아래 데이터에서 “The image size”이 있는 줄에서 시작해 데이터 마지막 줄에서 끝나는 부분만 요청 문장까지 포함해 다시 쓰고, 답에 나온 좌표의 모든 숫자에 -17을 더하세요. 그림은 답에 넣지 마세요.

> _데이터_
------------------------
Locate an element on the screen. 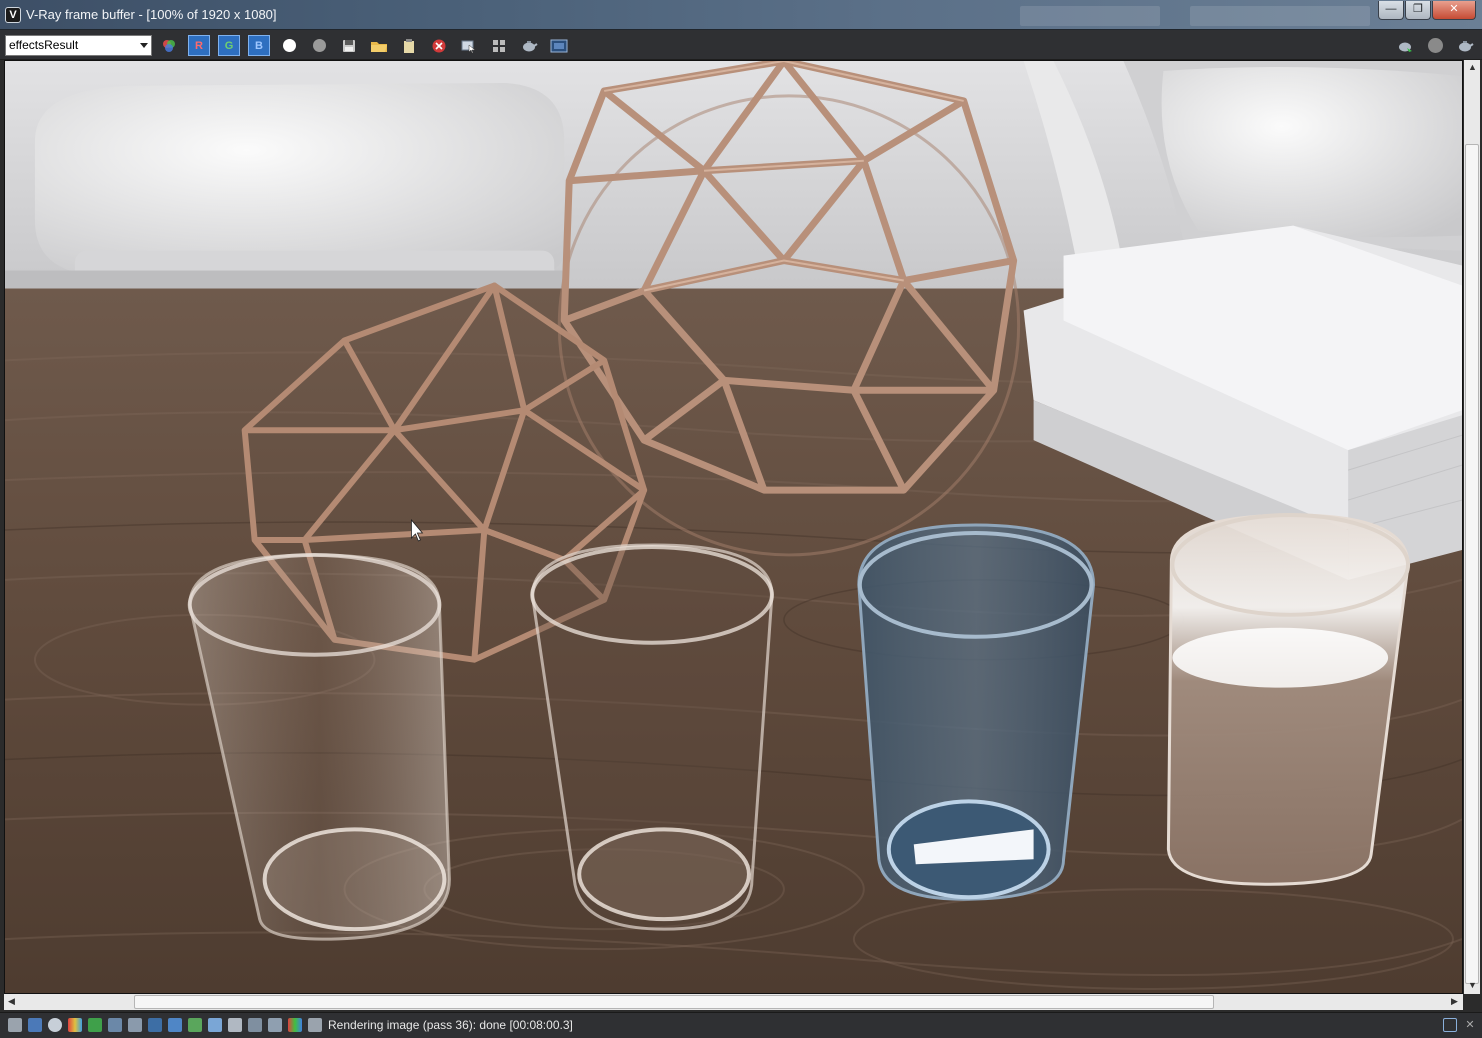  glass-4-milk is located at coordinates (1288, 700).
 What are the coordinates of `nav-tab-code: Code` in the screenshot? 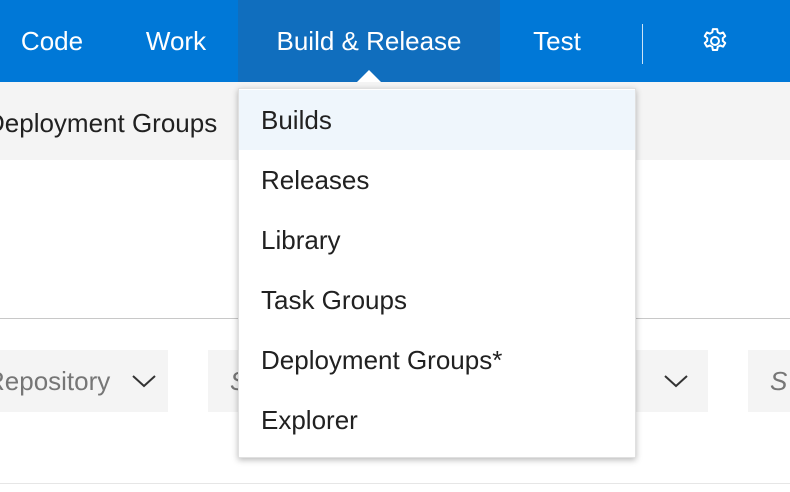 It's located at (52, 41).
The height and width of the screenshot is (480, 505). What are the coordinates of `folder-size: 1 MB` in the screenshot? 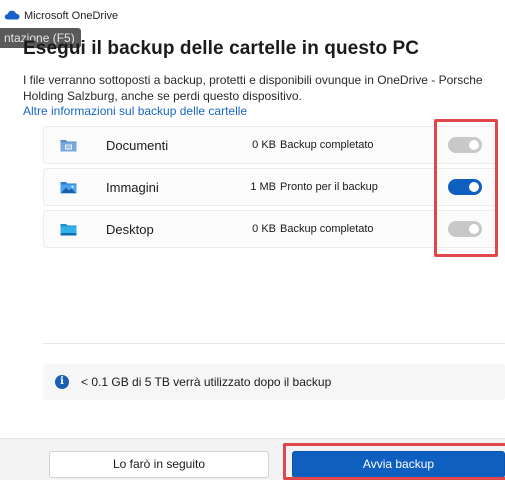 It's located at (263, 187).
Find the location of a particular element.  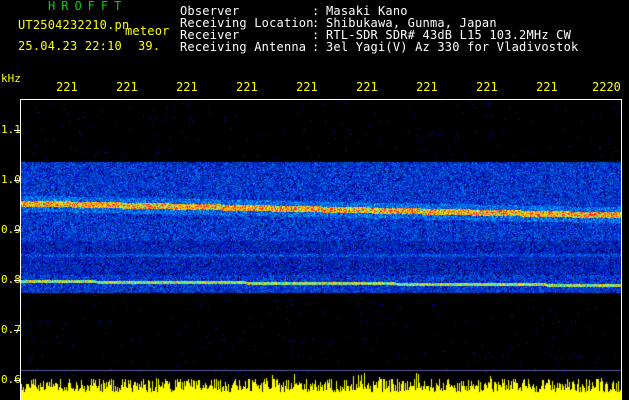

info-value-antenna: 3el Yagi(V) Az 330 for Vladivostok is located at coordinates (452, 47).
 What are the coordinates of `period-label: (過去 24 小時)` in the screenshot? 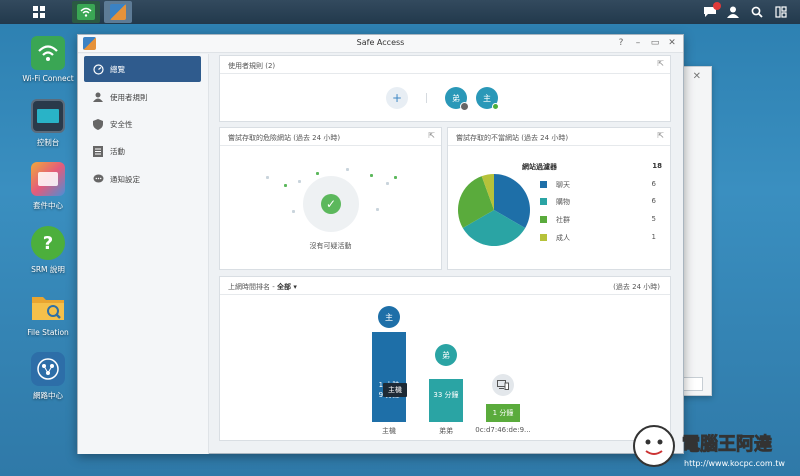 It's located at (636, 287).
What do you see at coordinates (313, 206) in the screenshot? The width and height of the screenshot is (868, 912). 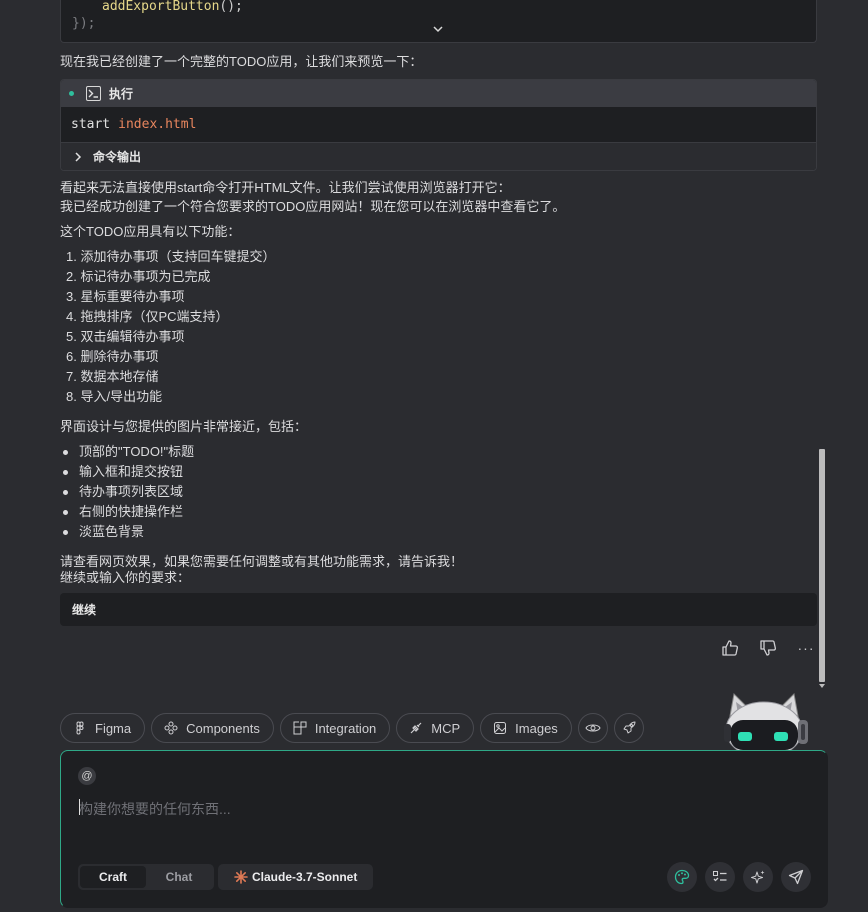 I see `message-line: 我已经成功创建了一个符合您要求的TODO应用网站！现在您可以在浏览器中查看它了。` at bounding box center [313, 206].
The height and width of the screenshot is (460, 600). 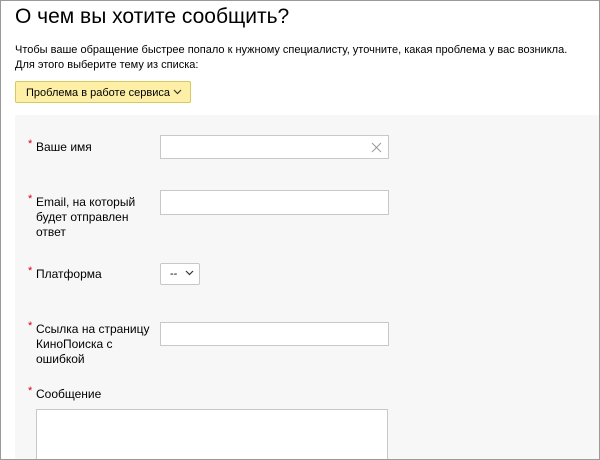 I want to click on topic-dropdown-label: Проблема в работе сервиса, so click(x=98, y=93).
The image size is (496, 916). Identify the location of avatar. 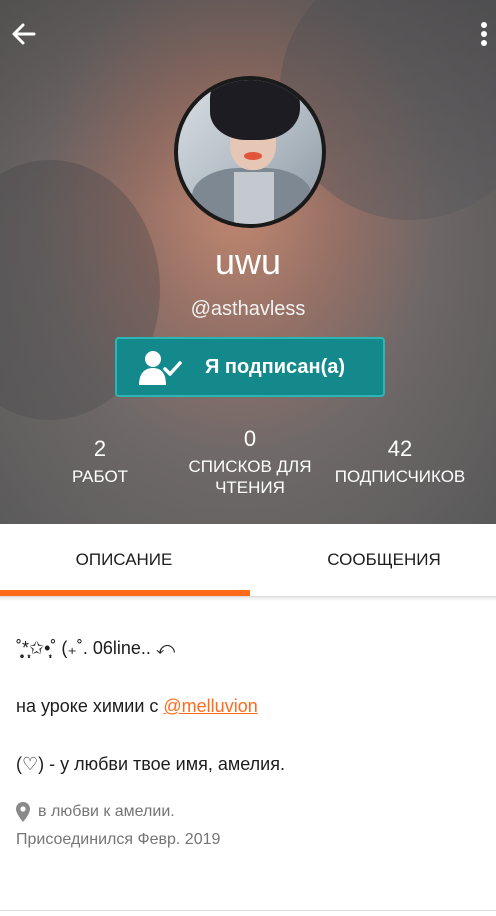
(250, 152).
------------------------
> _정답_
The image size is (496, 916). Identify the location of avatar. 
(233, 135).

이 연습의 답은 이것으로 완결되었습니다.